Life gets busy sometimes, and priorities change. Motivation changes. I made the decision a while back that following the marathon, the next couple of months were going to focus less on racing and more on my other fitness goals. Running just isn’t giving me the same balance that it used to.
So, as I’ve been struggling through this “running is meh” mindset, I’m glad that the “I love running!” version of me decided to sign up for a handful of races as part of my marathon training. It’s definitely been a little bit more motivating to have events to go to and publicly accountable reasons to get my training miles in.
In the last month, I’ve done the Navy/Air Force Half Marathon (which I’ll re-cap soon!) and the Army Ten Miler. This is the cool thing about living in Washington DC: lots of opportunities to run really fun, well-organized races put on by different branches of the military.
Obviously, the big one that everyone recognizes is the Marine Corps Marathon – I haven’t run this one yet, but I have spectated it! It’s on my bucket list… maybe next season? If I feel less meh about running then?
But after MCM, the Army Ten Miler is probably the second most well known. At 35,000 runners, it’s the third largest ten miler in the world.
Yesterday morning, all 35,000 of us descended upon the Pentagon to get things started. Because there are so many runners, ATM does a wave start, with eight waves that start roughly eight minutes apart. It works pretty seamlessly. Both times I’ve run this race, the start was smooth sailing.
The only downside to yesterday morning? It was CHILLY. Like 44 degrees by the time I got to the Pentagon. I had worn capris and a tank to run in (which was ultimately the best call), and had brought a sweatshirt to throwaway at the start, but because I didn’t want to have to check a bag o’ stuff, I decided not to wear anything else to stay warm.
Consequently, that also meant that because I got there STUPID early (I’m talking 2 hours early, folks. I’m an idiot. Or I just wanted to get there and get it over with.), I was faced with the prospect of standing outside in the cold for far too long. So, I decided to huddle in the Metro station until the security guards threw us out. Ultimately, that ended up being about an hour.
I was warm for an hour. And then I was banished outside to wait for the sun to come up and bless us with her warm, inviting rays.
I went to my corral, found a curb, and proceeded to sit on it with my knees up around my ears until it was time to start.

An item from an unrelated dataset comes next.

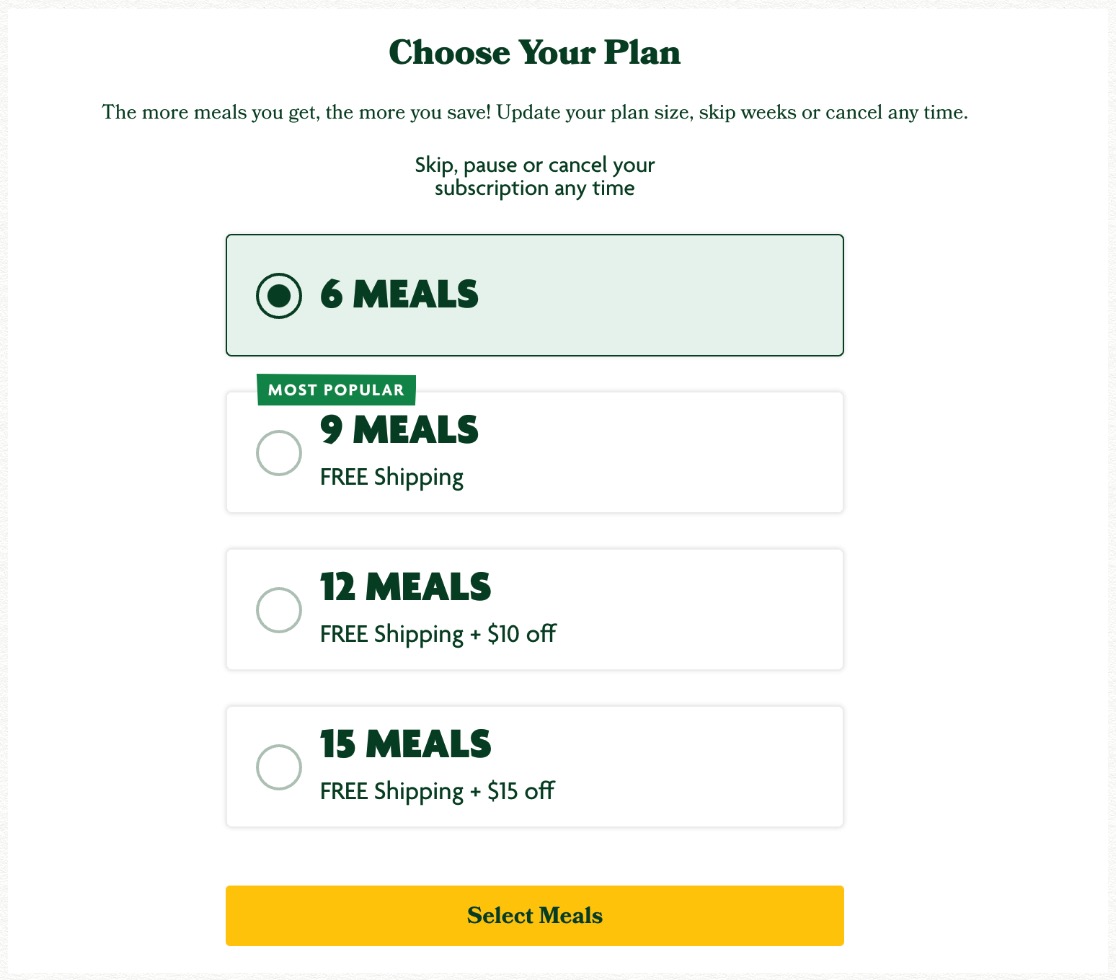Click "The more meals you get" description line
Screen dimensions: 1116x980
(x=535, y=112)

Fortunately, that happened quickly and as my wave rolled forward, I kind of scooted into the wave in front of me and ended up starting with them. Ultimately, this worked out well for me, because it was clearly the pace group I should have been in.
My race plan was to stick to my marathon training strategy: 5-1 intervals, pacing around 10:30-11:00 min/miles. But then I thought about it some more. “It’s only ten miles.” “You can run faster than that.” “Why the hell not?”
So, I decided to push this race. I had a time in mind to finish by, one that I haven’t seen in a couple of years and knew I was more than capable of achieving. As we started, I kicked it out a bit, not going too fast, but hanging with the swifter-moving folks in our group. Turns out, I banged out the first two miles (without walking) in 8:20 and 8:14. Not mad about it.
After Mile 2, I decided to implement the intervals again, because I know they work for me. So I did. Stopping to walk for a minute every five definitely affected my pace, but I was surprised to see that I was still moving at a good clip. Miles 3-9 were all between 8:58 and 9:30 min/miles. And then I ran Mile 10 straight through, without intervals, to finish that one in 8:20, and ultimately meet my time goal for this race.
I don’t know what happened, but I was pretty stoked on it.
Today, however, my legs are a liiiiittle tired. I’ll have to be nice to them this week as we go into marathon day.